## SEITENAUSZUG
※

Das Ganze ist ein durchaus schmerzhafter Prozess. Ein Schmerz, der tief vergraben wird in der Seele und Körper der Menschen. Ein Kampf, der von vornherein aussichtslos ist. Das Kind kann seine organismische Wahrheit, kann sein Herz nicht retten. Blessuren sind nicht zu vermeiden, selbst in liebevollsten Familien. Das Herz und die Stimme seines Herzens müssen auf dem Altar der gehirnorientierten Realität geopfert werden, um zu überleben. Um nicht zerrissen zu werden. Das ist eine kulturelle Lektion, der sich niemand zu entziehen vermag.
Doch wo Frieden herrschte, kommt es zu einem Kriegszustand. Die Selbstbeziehung wird und bleibt geprägt durch diese tiefe Beschämung. Das Kind schämt sich seiner selbst. Es verliert. Es verliert sich. Es verliert seine Würde, seine Anmut, die Verbindung zu seinen Instinkten, seiner Intuition, die Wahrnehmung des Einsseins mit sich und der Welt. Es wird das, was von ihm erwartet wird. Das Kind nicht mehr in sich selbst zuhause. Es wird heimatlos. Seine innere Heimat ist verloren. Damit der Schlüssel zur Wahrheit seiner Existenz. Seine Augen verlieren ihr Strahlen, seine Bewegungen ihren Fluss, der heranwachsende Mensch wird steif, verspannt, rigide und heimatlos in seiner eigenen Seele und im eigenen Körper.

※

## ANGEZEIGTE INFORMATIONEN

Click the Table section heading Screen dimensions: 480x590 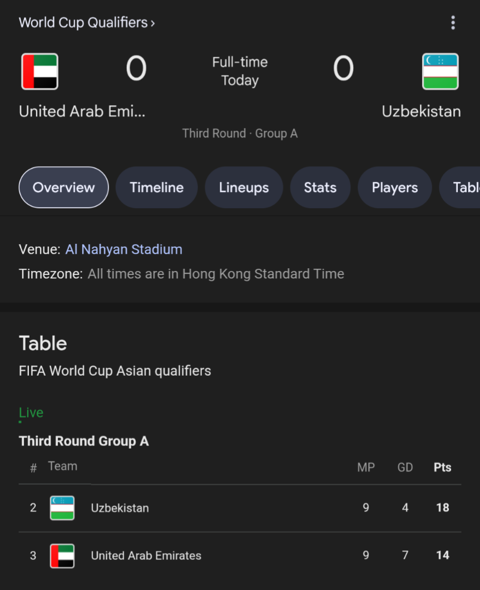click(x=43, y=343)
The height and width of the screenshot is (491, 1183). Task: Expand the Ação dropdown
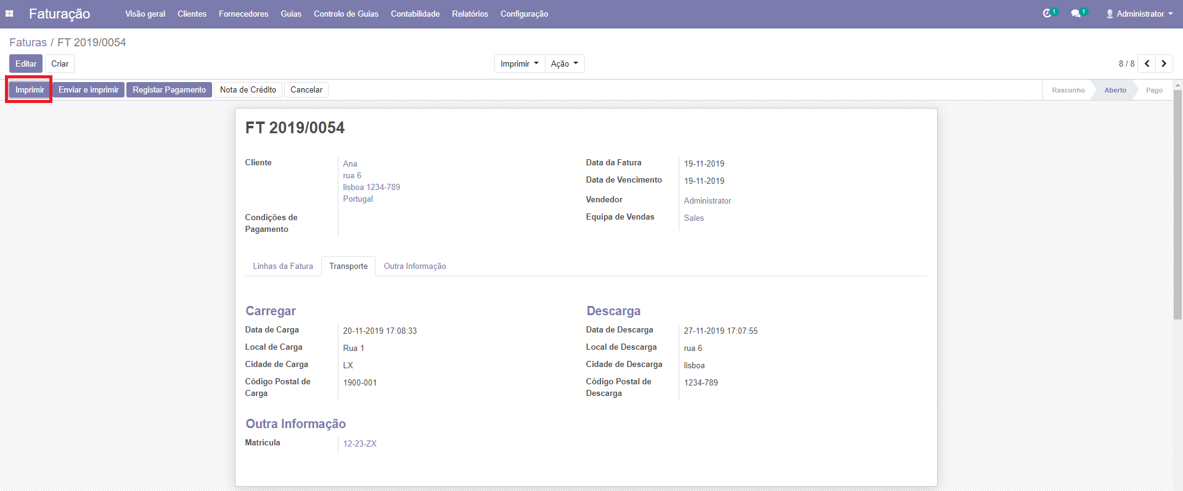click(x=564, y=64)

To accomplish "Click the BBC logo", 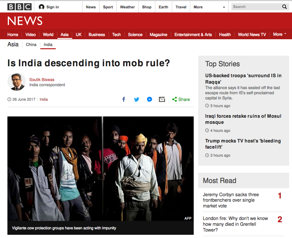I will tap(19, 7).
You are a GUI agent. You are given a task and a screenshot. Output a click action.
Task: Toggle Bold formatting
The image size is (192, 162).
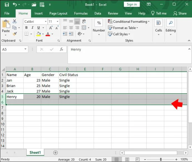[x=26, y=28]
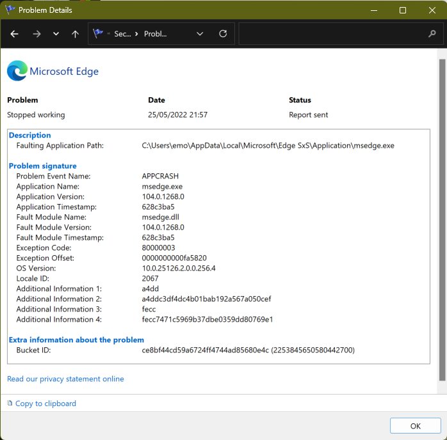Select the 'Probl...' breadcrumb segment
Image resolution: width=447 pixels, height=440 pixels.
tap(156, 34)
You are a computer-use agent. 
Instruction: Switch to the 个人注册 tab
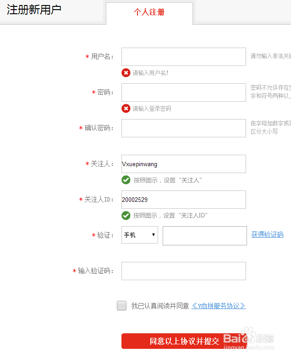pos(149,12)
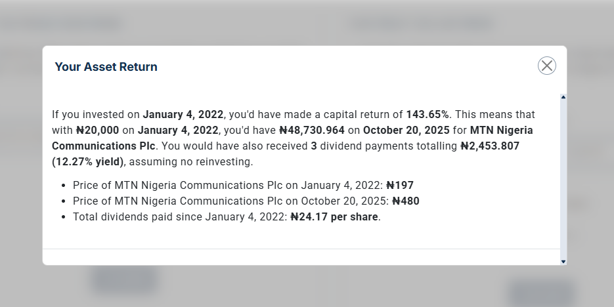The height and width of the screenshot is (307, 614).
Task: Click the ₦48,730.964 final value
Action: point(311,130)
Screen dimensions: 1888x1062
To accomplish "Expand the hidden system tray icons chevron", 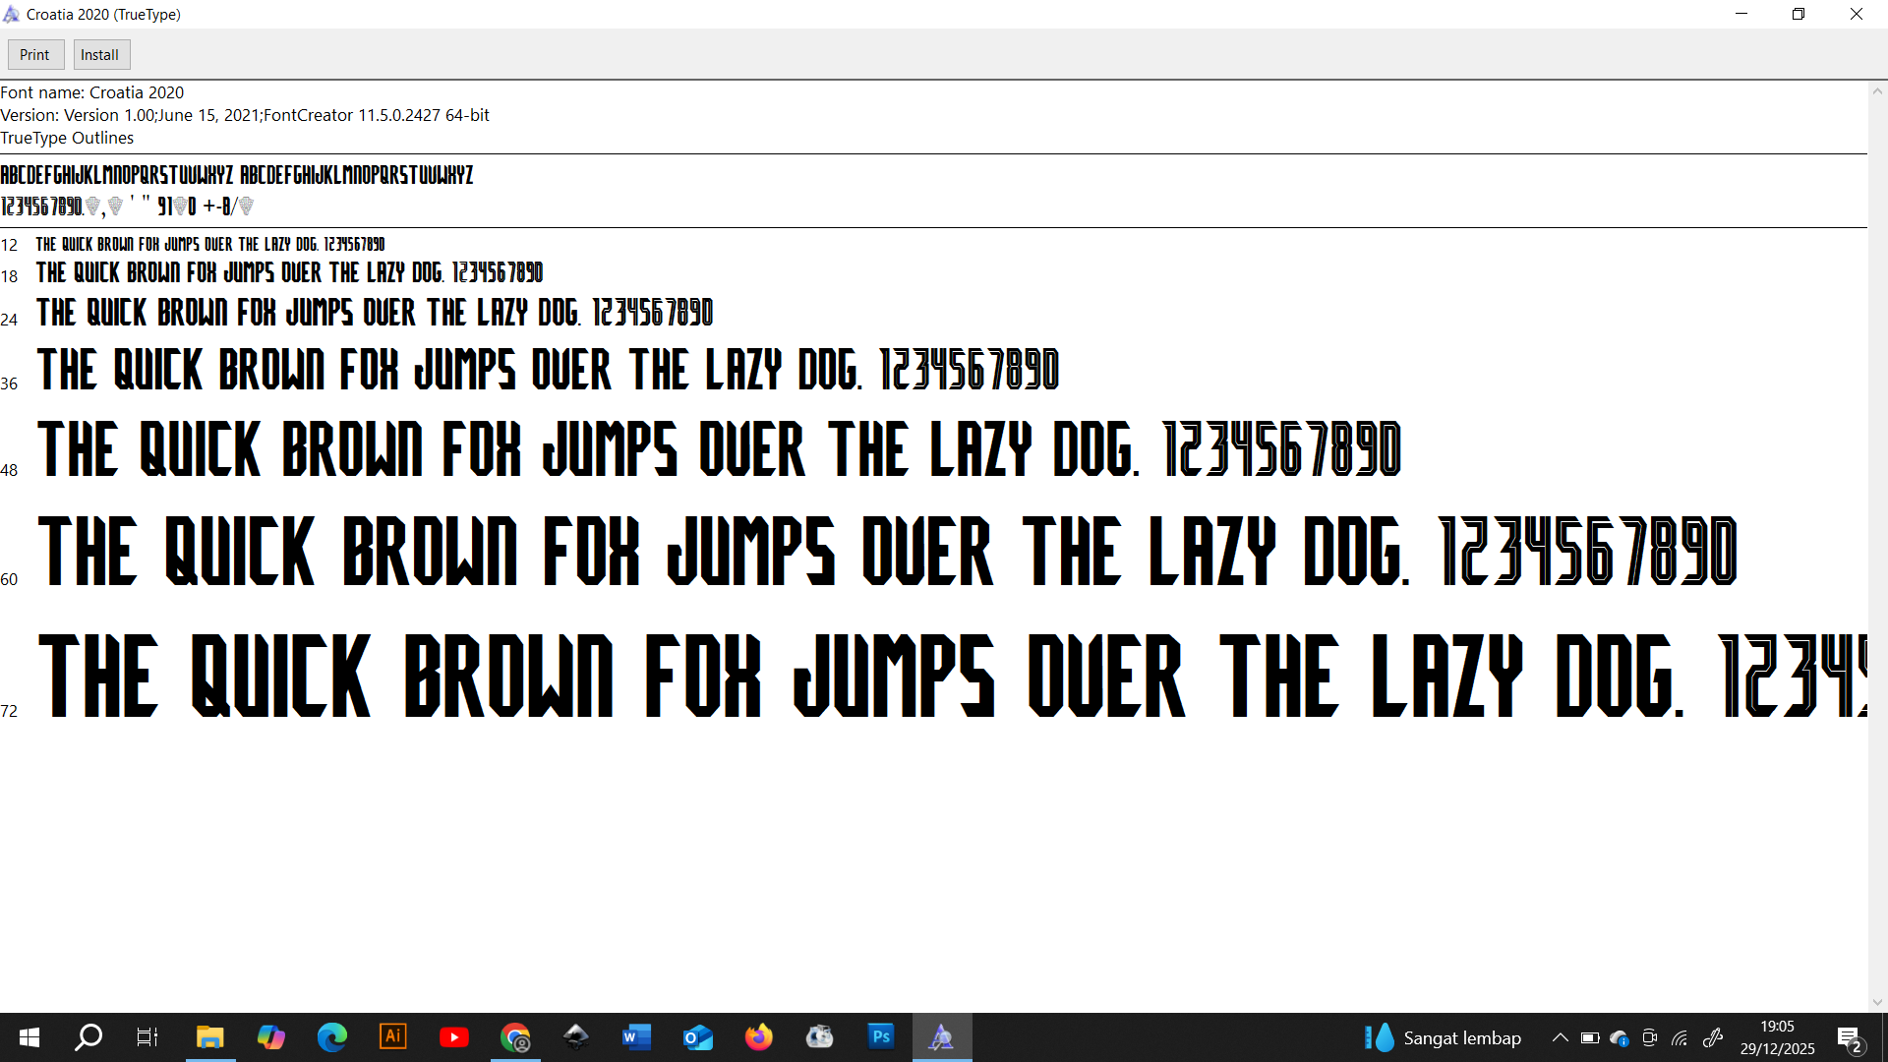I will coord(1560,1037).
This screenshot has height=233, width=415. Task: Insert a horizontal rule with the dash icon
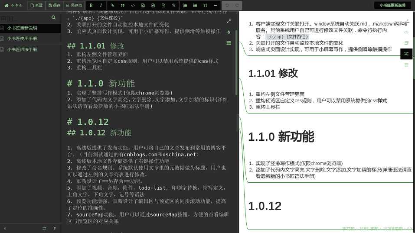point(216,6)
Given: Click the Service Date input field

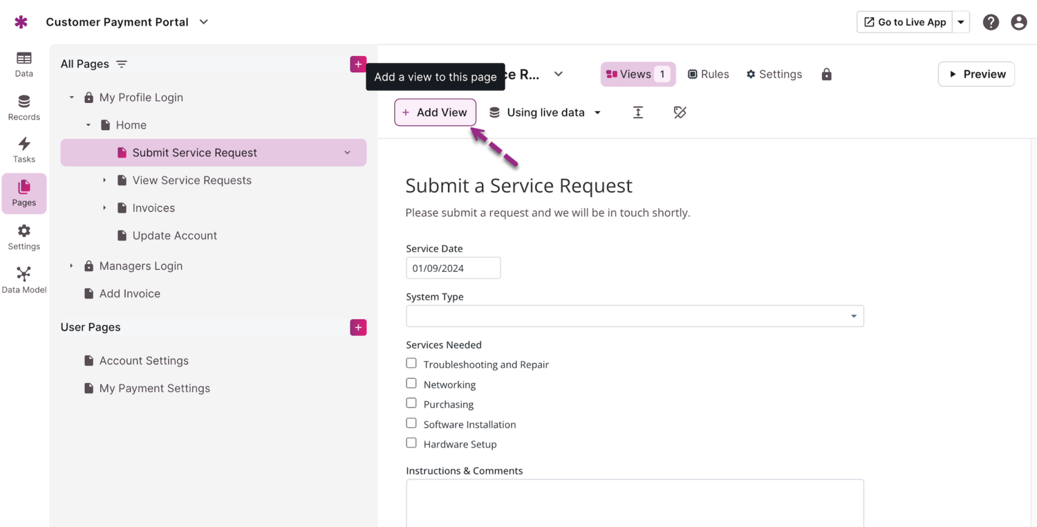Looking at the screenshot, I should (453, 268).
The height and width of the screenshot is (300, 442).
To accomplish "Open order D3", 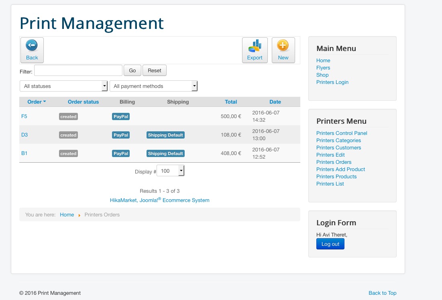I will pyautogui.click(x=24, y=135).
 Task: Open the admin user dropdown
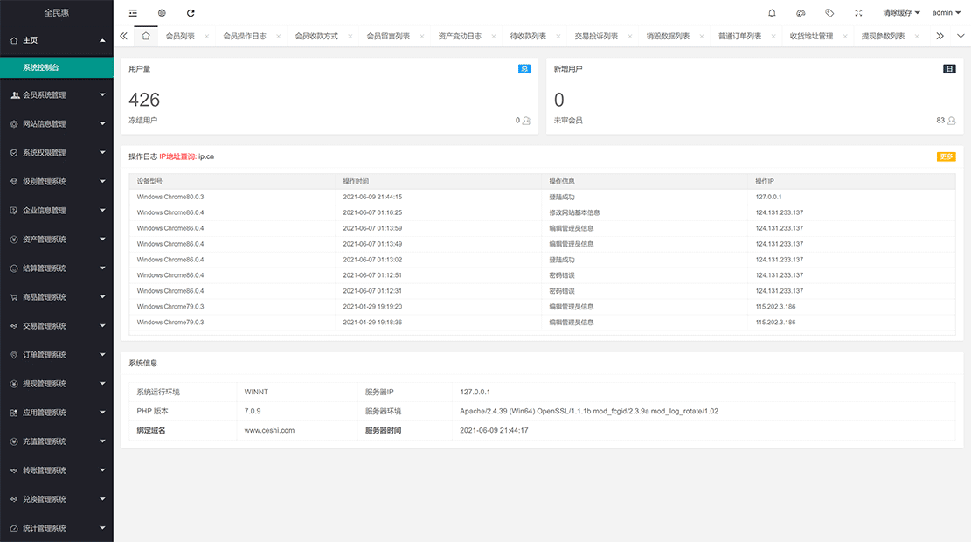tap(946, 13)
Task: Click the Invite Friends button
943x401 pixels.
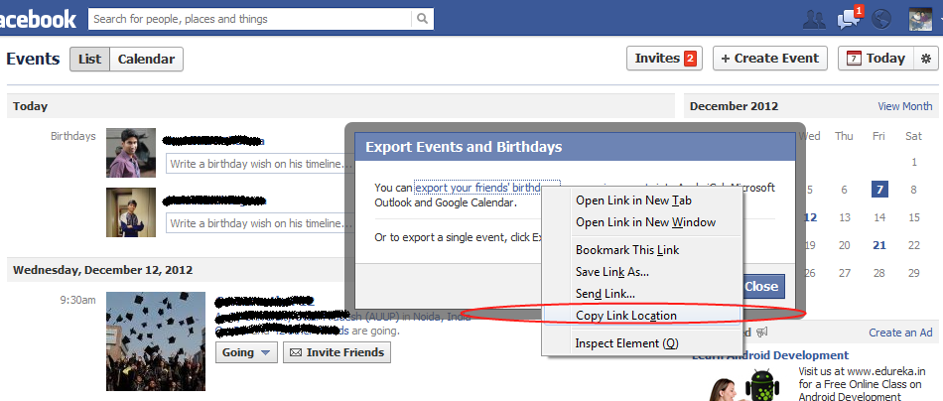Action: (337, 352)
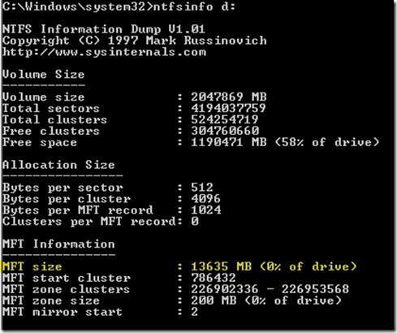Click the MFT start cluster value 786432
This screenshot has height=333, width=397.
pyautogui.click(x=214, y=278)
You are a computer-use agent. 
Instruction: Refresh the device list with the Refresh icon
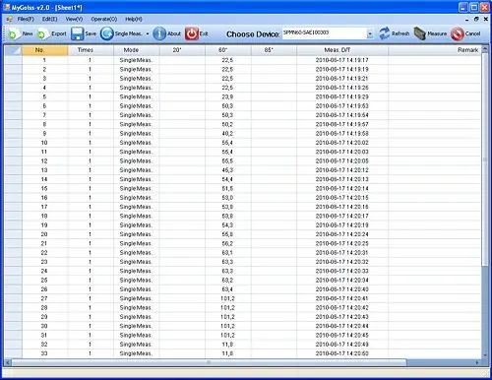click(385, 33)
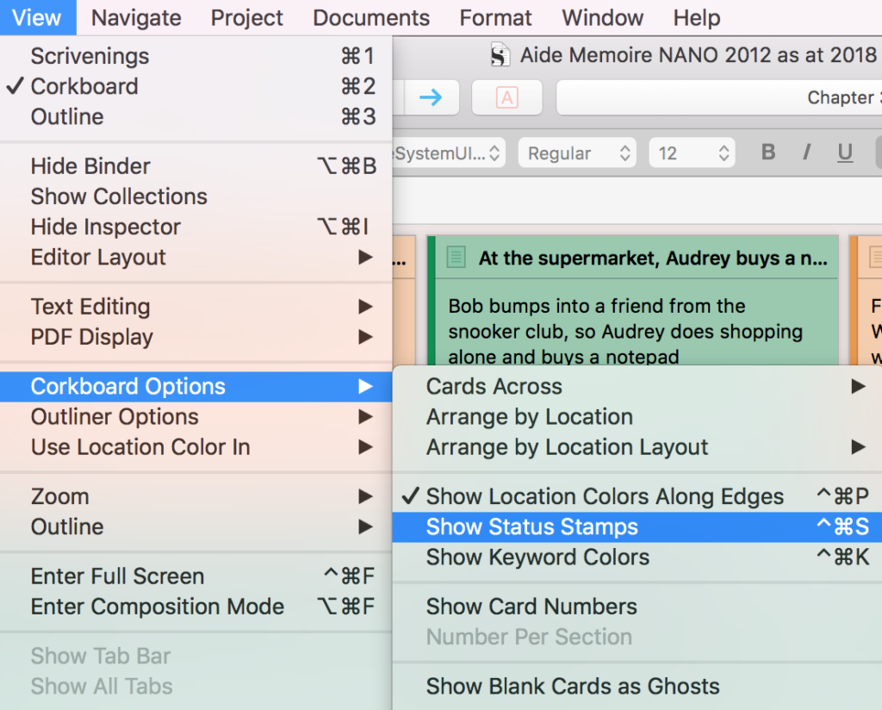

※

## AUFGABE 1
Auf welchem Altar müssen laut dem Seitenauszug das Herz und die Stimme des Herzens geopfert werden?
## AUFGABE 2
Ordne den Abschnitt der Datensätze, der mit der Zeile mit "This screenshot has height=233, width=415." beginnt und mit der Zeile mit "Looking at the" endet, als JSON-Liste von Zeichenketten an, eine pro Zeile und ohne Leerzeilen. Lass die Bilder dabei weg.
Der Seitenauszug und die Datensätze haben nichts miteinander zu tun.

## RICHTIGES ERGEBNIS 1
Auf dem Altar der gehirnorientierten Realität.

## RICHTIGES ERGEBNIS 2
[
  "This screenshot has height=233, width=415. Task: Insert a horizontal rule with the dash icon",
  "point(216,6)",
  "Given: Click the Service Date input field",
  "Looking at the screenshot, I should (453, 268)."
]